Three types of missing data are commonly distinguished; missing completely at random (MCAR), missing at random (MAR) and missing not at random (MNAR). MCAR refers to data that is missing by chance and is unrelated to the study participants. An example of MCAR is a questionnaire that is accidentally lost in the mail. Data MCAR do not bias the results of the study, but do decrease the power of the study. Missing at random (MAR) occurs when there is data that is missing from the data set, but there are variables in the data set that can explain why the data is missing. As we know the reason for the missing data, we can create models to fill in this missing data. Missing not at random (MNAR) is where there is data that is missing and there are no variables to explain why the data is missing. An example of this could be that participants who work full-time do not return questionnaires because they are too busy. However, we do not have information available on the number of hours worked by participants. If this characteristic is also related to the outcome of interest, the results of the study will be biased. Imputation of data is difficult because no information is available that predicts missingness of data.

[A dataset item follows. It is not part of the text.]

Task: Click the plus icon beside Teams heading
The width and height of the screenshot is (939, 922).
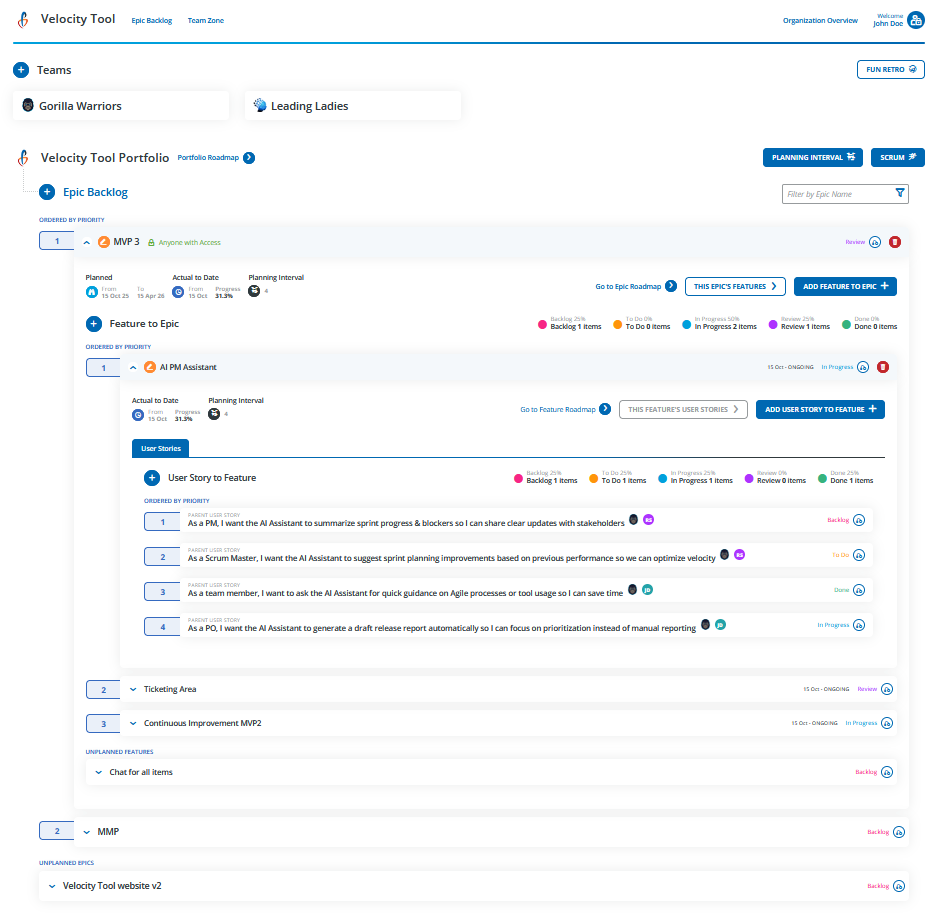Action: tap(20, 70)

Complete case analysis (CCA) is the default strategy to deal with missing data although it is known for biased estimates, wide standard errors and decreased power. Oostenbrink et al. [2] and Briggs et al. [3] showed that multiple imputation techniques performed better than CCA and simple imputation techniques [conditional mean imputation, single imputation with predictive mean matching (PMM), hot decking and expectation maximization] [2, 3].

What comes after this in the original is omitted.